Здесь когда-то был крытый мост, но такие диковины не для Севера, его сломали за три года до моего отъезда (нужно было подправить дамбу) и поставили на его месте бетонный, он и теперь стоит, огромный, монументальный, деревня рядом с ним кажется лилипутской. Дамба регулирует уровень воды в озере: шестьдесят лет назад его сильно подняли для того, чтобы можно было по мере надобности спускать бревна на лесопилку по узкому стоку. Теперь-то лесозаготовки почти не ведутся.
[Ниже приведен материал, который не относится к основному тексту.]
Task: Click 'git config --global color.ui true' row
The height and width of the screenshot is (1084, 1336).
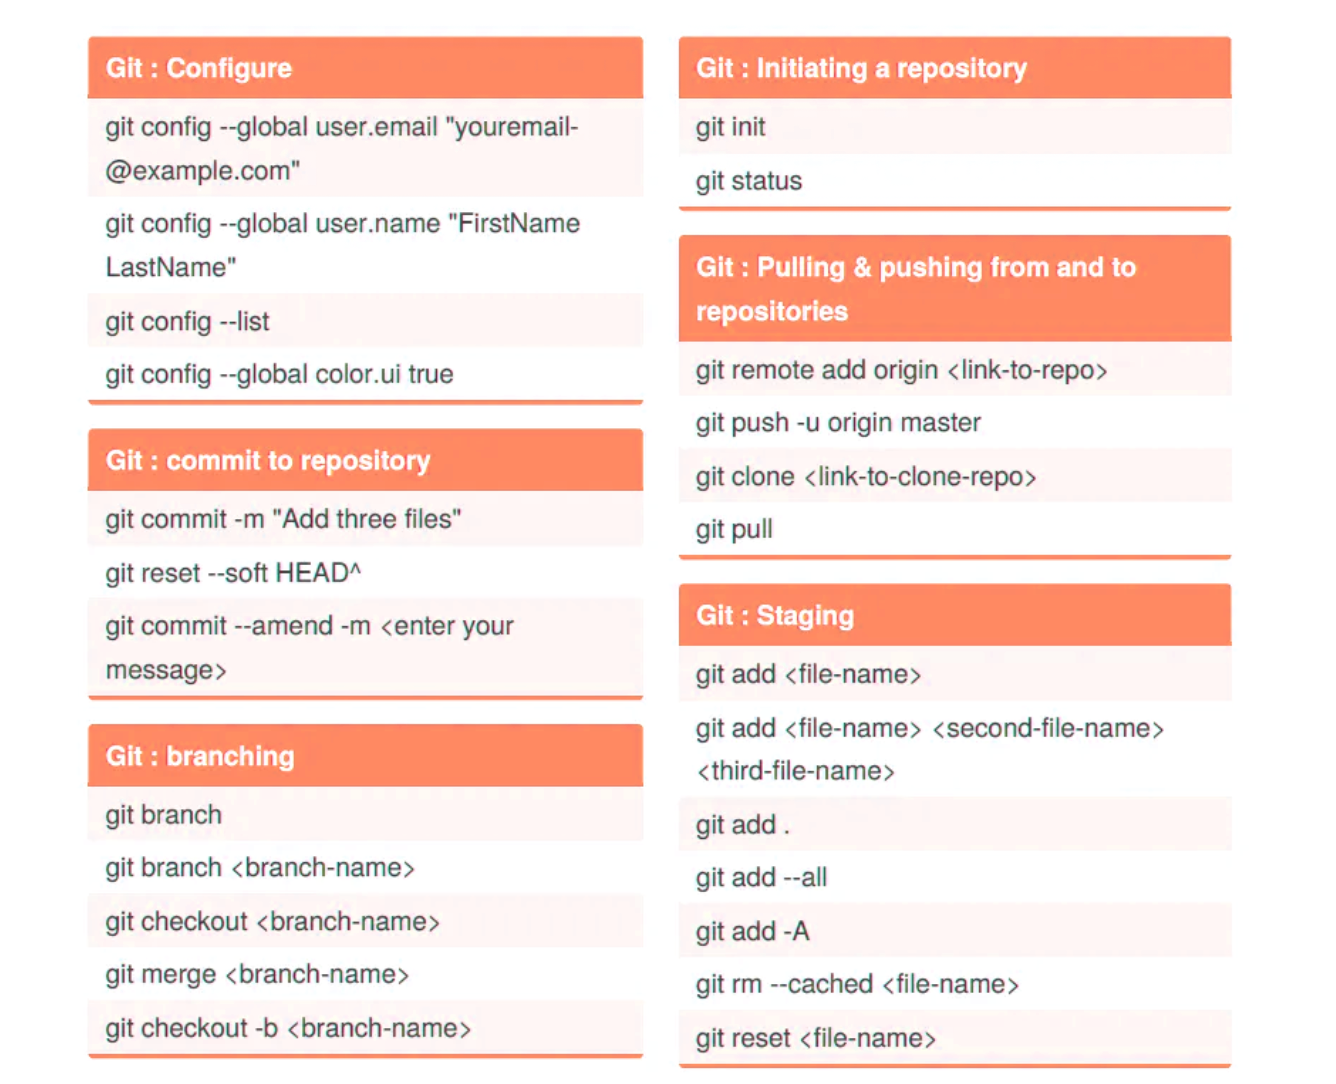Action: tap(365, 374)
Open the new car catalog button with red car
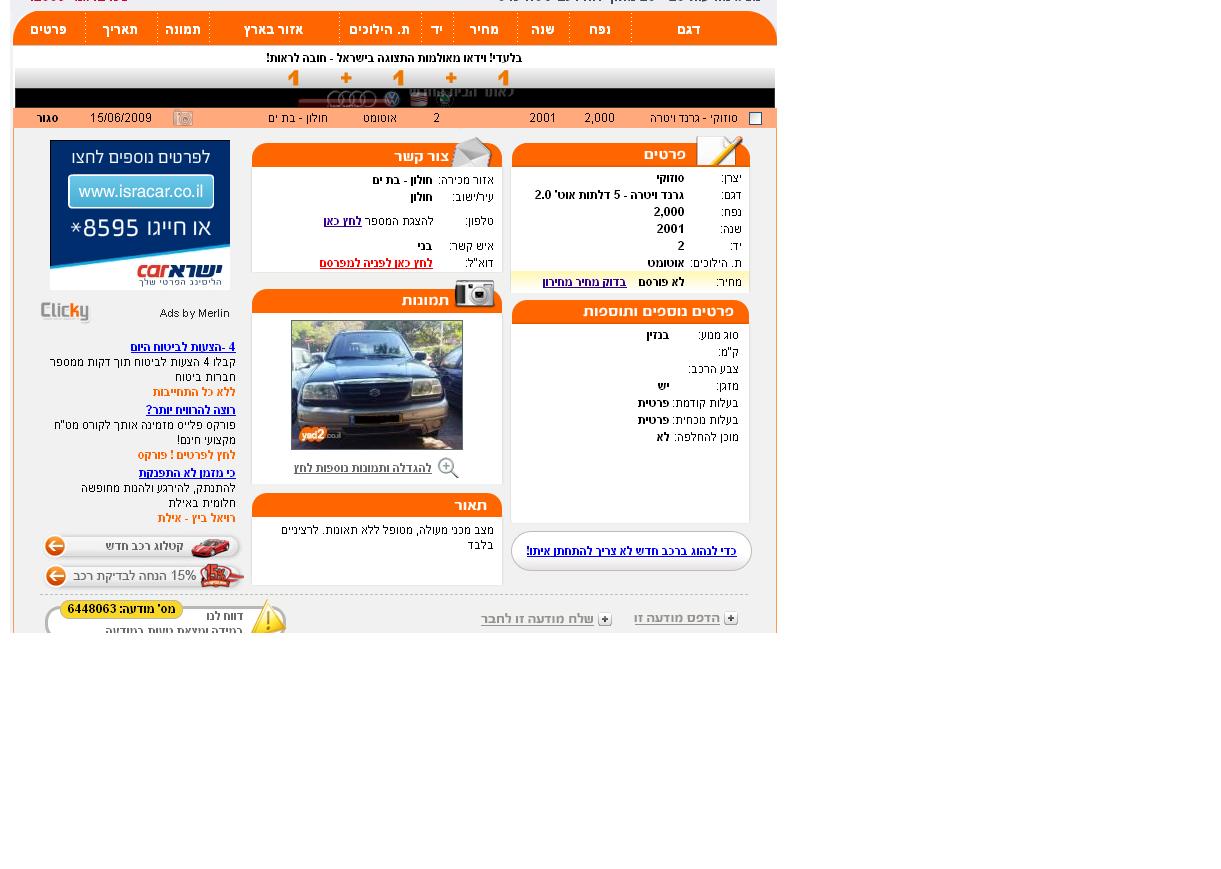Screen dimensions: 1221x869 [x=142, y=547]
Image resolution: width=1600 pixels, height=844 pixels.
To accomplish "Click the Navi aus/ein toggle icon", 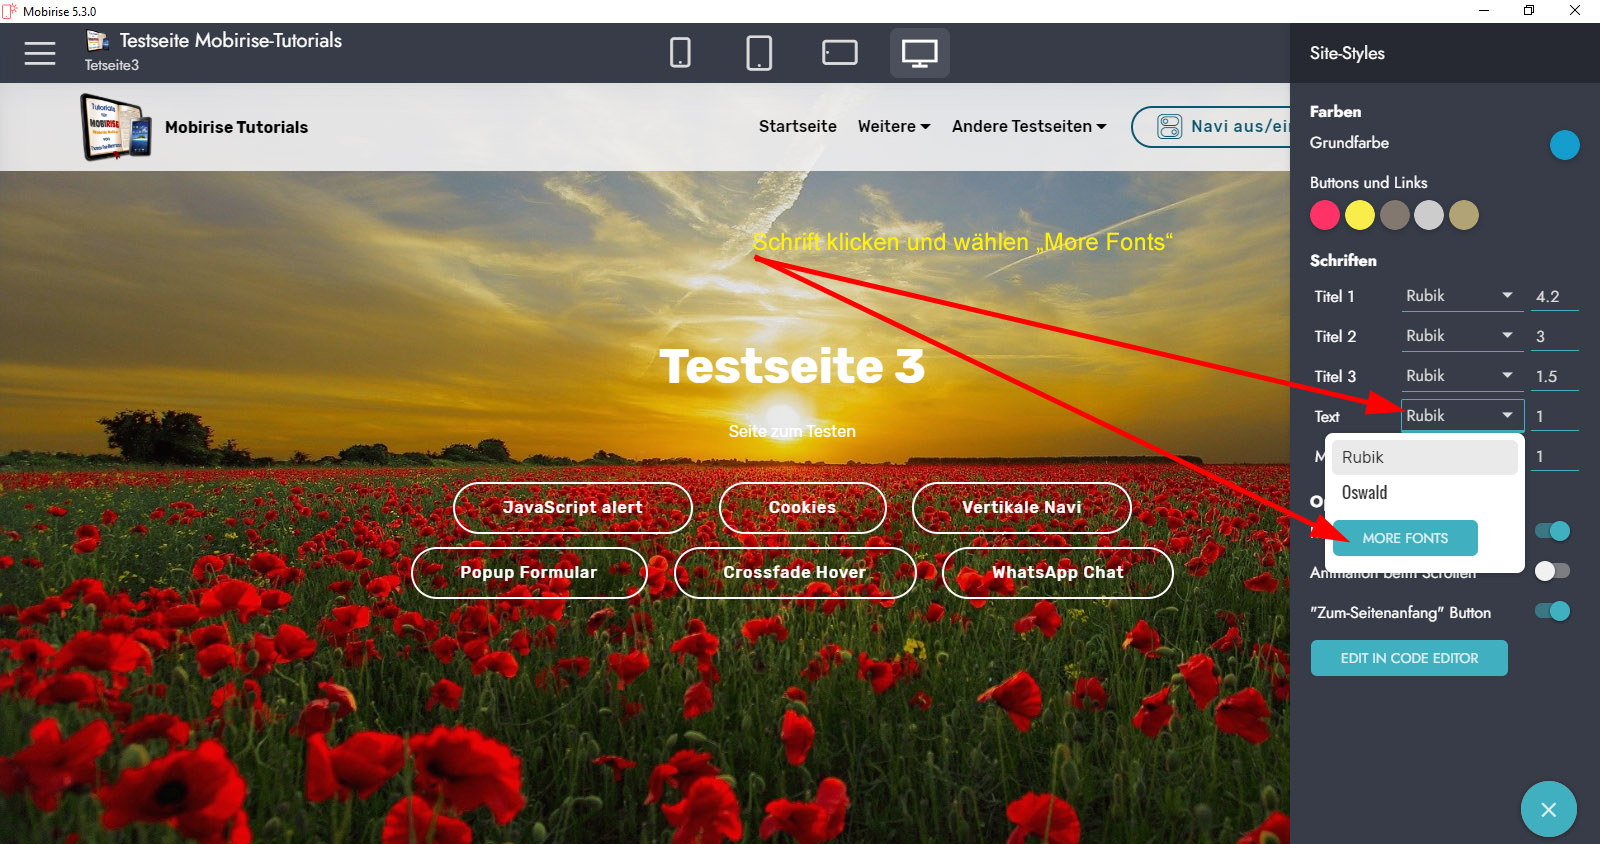I will [x=1169, y=127].
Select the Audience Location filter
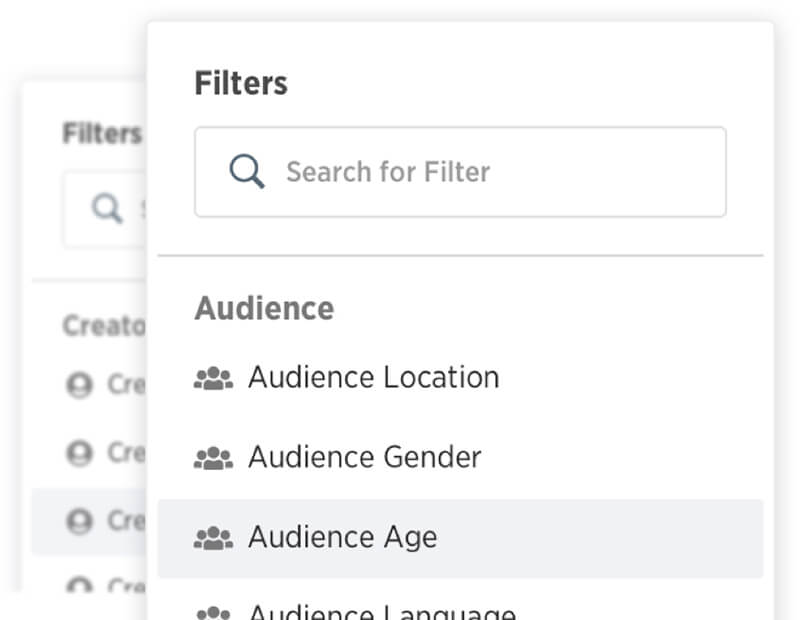Image resolution: width=800 pixels, height=620 pixels. click(x=460, y=378)
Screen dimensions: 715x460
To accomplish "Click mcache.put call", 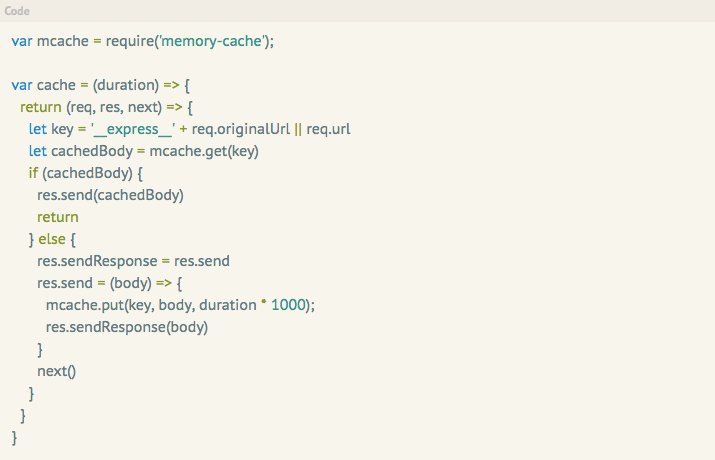I will pos(180,305).

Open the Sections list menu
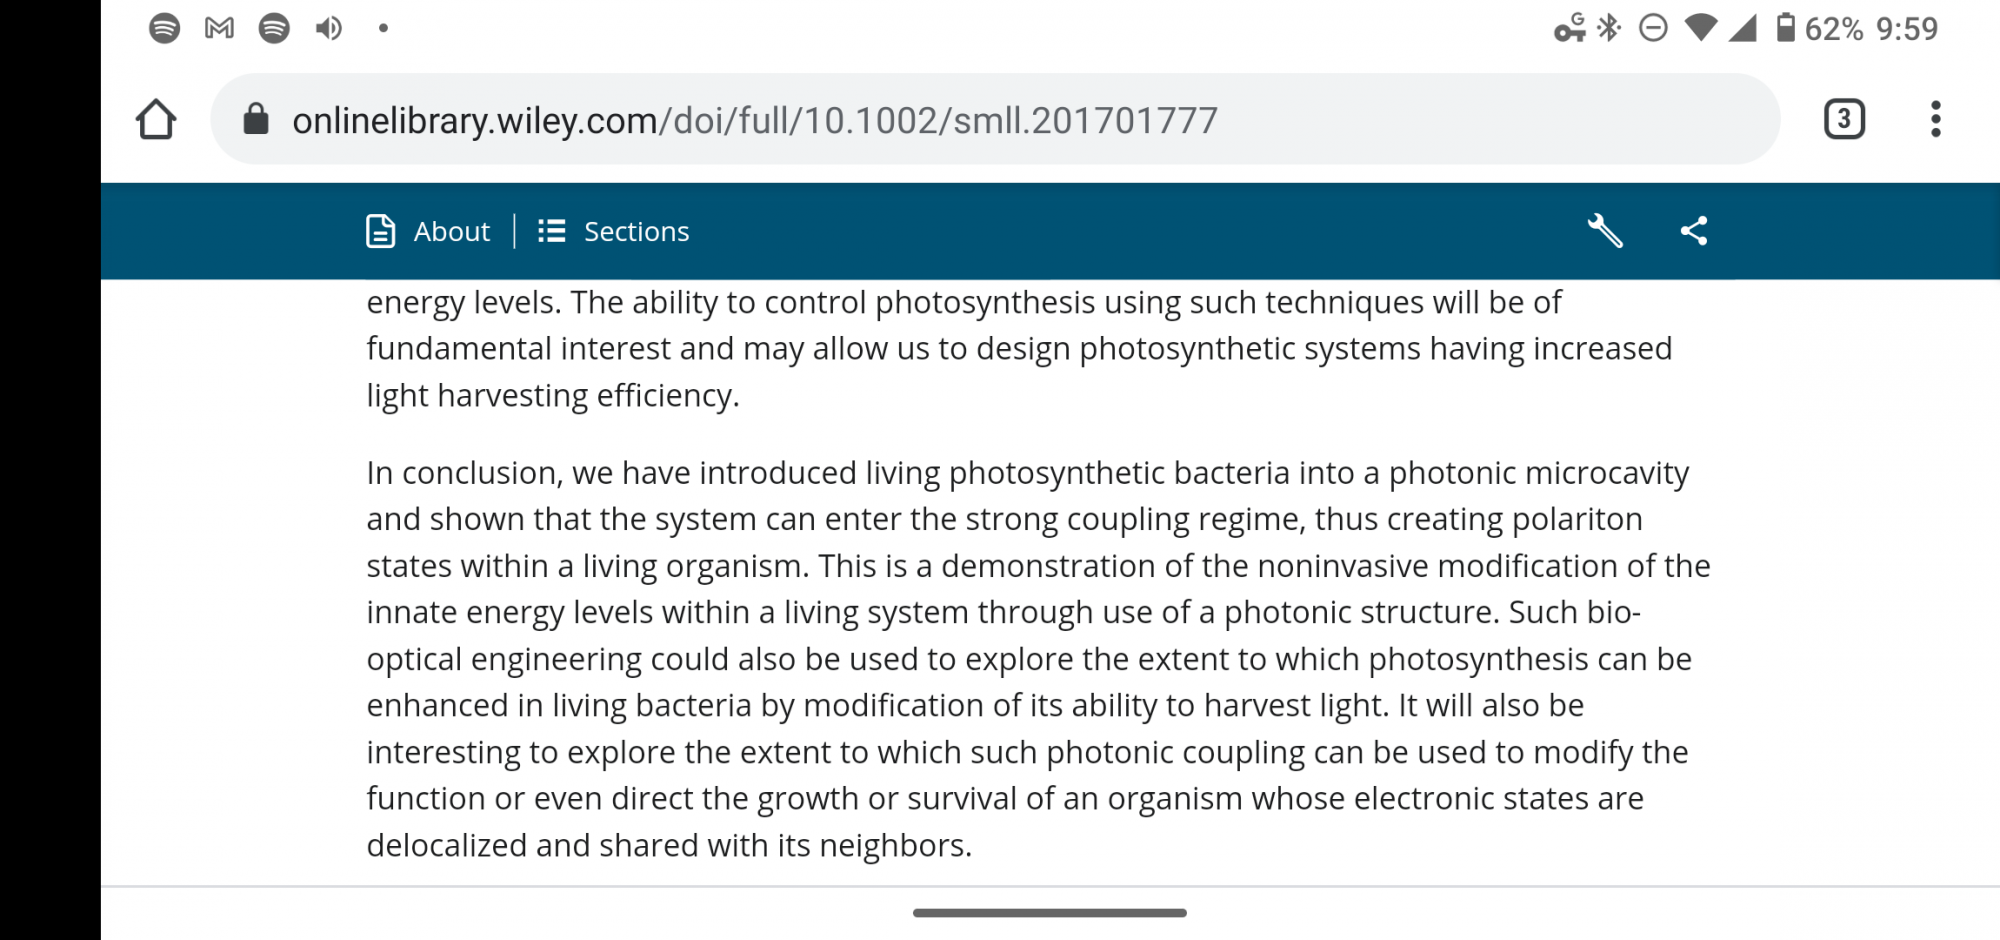tap(614, 231)
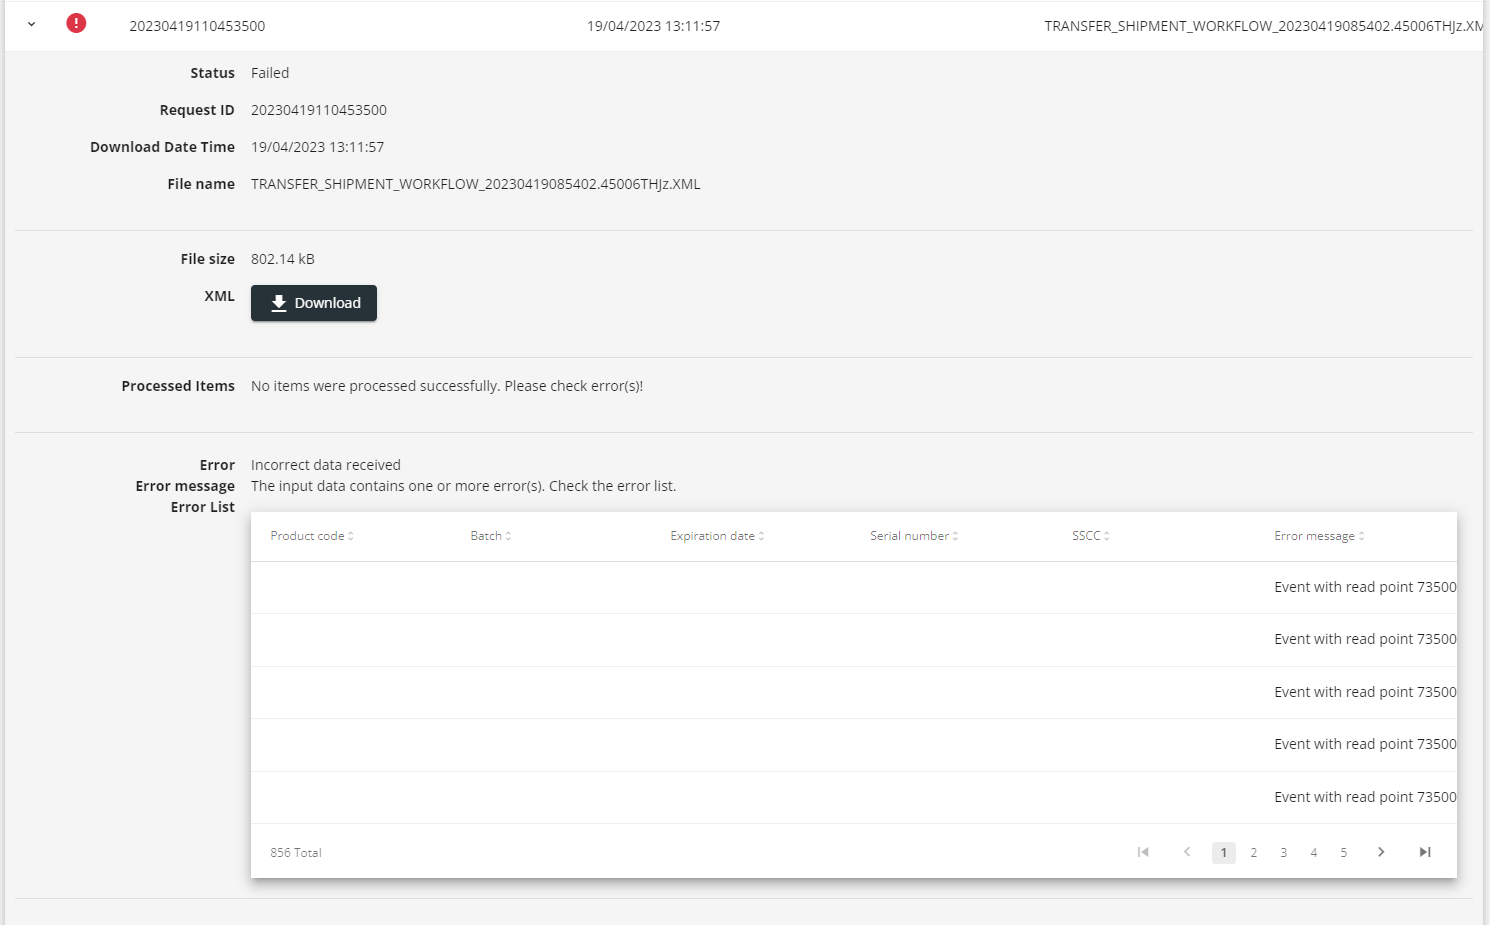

Несколько человек еще работают на железной дороге, пропускают один товарный состав в сутки; две семьи содержат магазины, в маленьком говорят по-английски, а во втором - ни за что. Остальные обслуживают туристов, бизнесменов в клетчатых ковбойках с неразглаженными складками, прямо из целлофановых пакетов, и их жен, если кто увязывается за мужьями, - эти целыми днями сидят по двое на затянутых сетками верандах однокомнатных коттеджей и жалуются друг дружке, пока мужчины играют в рыбную ловлю.